Editor’s note: This is a modified version of Michael Greve’s comments he delivered on a panel called “Public Interest Litigation in the Modern Era” at the Federalist Society’s 2017 Annual Lawyers Convention in Washington, D.C.

I used to be in the public interest litigation business, back in the premodern era. My comments here briefly summarize an outsider’s observations on what I think has changed in public interest law and what its role should be in the future of conservative-libertarian politics.

Back in the 1990s, the playbook, which we had inherited from the Left, was to discredit establishment institutions and to amp up the volume on public debate. For example, universities were run by overpaid blowhards who stifled any informed debate over their affirmative action policies under a cone of silence. We sued to show that the emperors were stark naked. No regrets.

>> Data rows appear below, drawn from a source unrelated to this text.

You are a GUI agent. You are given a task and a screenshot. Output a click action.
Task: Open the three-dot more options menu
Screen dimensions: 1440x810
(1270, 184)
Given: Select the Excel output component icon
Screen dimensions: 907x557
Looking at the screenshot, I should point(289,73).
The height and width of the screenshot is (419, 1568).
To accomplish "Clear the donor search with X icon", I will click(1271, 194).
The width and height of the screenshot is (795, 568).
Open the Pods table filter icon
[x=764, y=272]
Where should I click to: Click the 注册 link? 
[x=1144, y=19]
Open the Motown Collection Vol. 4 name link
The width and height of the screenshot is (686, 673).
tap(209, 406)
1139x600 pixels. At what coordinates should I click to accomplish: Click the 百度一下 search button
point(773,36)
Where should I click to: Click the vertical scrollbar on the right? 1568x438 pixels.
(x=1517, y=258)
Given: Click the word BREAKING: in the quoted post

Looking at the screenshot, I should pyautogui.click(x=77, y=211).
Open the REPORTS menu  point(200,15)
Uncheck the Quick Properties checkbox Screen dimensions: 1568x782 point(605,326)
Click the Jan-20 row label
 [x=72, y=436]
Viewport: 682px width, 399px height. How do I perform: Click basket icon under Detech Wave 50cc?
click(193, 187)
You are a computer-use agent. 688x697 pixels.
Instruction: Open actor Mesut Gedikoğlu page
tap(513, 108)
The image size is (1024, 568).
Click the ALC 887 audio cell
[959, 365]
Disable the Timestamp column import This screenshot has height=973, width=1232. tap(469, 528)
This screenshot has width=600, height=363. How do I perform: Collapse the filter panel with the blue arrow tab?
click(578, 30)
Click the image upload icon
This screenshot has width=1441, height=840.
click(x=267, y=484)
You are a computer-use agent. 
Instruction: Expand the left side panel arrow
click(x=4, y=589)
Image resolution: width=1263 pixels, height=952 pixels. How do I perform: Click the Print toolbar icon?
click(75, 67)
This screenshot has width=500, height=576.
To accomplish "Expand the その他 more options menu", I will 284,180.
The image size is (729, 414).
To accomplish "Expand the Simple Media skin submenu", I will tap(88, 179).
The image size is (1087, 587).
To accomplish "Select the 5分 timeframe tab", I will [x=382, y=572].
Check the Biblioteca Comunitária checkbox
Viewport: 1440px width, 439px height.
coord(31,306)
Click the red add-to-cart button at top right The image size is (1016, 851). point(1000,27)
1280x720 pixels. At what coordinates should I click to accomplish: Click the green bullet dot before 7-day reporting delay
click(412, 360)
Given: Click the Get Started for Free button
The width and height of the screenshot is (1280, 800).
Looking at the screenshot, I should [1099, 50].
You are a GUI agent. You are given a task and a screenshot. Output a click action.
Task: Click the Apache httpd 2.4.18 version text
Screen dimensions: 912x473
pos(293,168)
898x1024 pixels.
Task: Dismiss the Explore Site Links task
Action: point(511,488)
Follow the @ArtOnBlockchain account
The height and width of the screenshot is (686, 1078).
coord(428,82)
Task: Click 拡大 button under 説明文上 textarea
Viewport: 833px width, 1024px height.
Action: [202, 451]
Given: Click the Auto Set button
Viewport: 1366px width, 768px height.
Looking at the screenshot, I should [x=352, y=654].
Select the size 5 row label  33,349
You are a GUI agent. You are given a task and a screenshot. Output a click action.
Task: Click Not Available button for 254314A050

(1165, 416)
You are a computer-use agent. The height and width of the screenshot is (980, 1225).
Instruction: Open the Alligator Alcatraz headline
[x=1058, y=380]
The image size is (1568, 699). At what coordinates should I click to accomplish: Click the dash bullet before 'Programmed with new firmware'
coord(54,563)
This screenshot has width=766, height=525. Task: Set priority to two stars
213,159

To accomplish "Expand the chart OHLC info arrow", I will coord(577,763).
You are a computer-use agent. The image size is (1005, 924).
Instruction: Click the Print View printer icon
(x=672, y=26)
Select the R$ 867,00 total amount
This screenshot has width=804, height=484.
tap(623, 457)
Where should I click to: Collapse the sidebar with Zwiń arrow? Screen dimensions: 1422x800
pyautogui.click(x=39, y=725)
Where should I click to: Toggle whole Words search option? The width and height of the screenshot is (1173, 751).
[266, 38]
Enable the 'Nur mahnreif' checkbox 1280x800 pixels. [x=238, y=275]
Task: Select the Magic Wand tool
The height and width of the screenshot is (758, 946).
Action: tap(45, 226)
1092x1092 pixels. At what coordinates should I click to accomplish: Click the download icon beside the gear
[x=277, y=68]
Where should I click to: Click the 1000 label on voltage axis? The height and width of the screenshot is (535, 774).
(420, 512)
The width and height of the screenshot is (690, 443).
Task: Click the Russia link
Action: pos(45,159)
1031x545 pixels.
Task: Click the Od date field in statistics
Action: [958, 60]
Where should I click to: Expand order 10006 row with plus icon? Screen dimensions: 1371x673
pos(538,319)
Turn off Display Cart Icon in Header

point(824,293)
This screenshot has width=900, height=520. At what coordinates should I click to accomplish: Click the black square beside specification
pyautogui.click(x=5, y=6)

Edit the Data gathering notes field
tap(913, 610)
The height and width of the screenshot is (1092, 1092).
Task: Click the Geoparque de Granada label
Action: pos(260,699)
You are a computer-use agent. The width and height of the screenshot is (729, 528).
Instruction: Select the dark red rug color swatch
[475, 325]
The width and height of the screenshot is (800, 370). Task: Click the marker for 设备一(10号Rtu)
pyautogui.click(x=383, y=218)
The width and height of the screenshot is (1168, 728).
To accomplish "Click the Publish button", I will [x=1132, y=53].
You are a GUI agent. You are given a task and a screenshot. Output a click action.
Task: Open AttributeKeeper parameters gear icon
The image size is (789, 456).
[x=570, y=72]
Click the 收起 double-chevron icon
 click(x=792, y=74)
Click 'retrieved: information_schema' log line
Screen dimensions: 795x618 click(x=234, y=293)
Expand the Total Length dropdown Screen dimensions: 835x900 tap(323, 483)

That still has to be the agenda in many venues. The Higher-Ed/Office for Civil Rights sexual harassment cartel—which the blob will perpetuate with or without the Office for Civil Rights—is a fine example. Go forth and litigate and discredit, especially the younger lawyers among you: it’s a stable job because college administrators are incapable of being shamed. In other domains, however, we should entertain a second, somewhat different thought.

Just which institution can we still discredit that hasn’t already done so all by itself? And do we seriously want to increase the intensity of our so-called public debate beyond Ingraham After Dark, or the tweets from the White House? Please. Within the Federalist Society and beyond, we have always rejected political nihilism and incendiary diatribes. We have stood for, and practiced, constitutional politics and reasoned debate. If we want to renew those foundational commitments, we cannot freeze ourselves in a convenient oppositional posture; we have to find ways to re-legitimize institutions and help to re-generate a public debate that is worth having. How?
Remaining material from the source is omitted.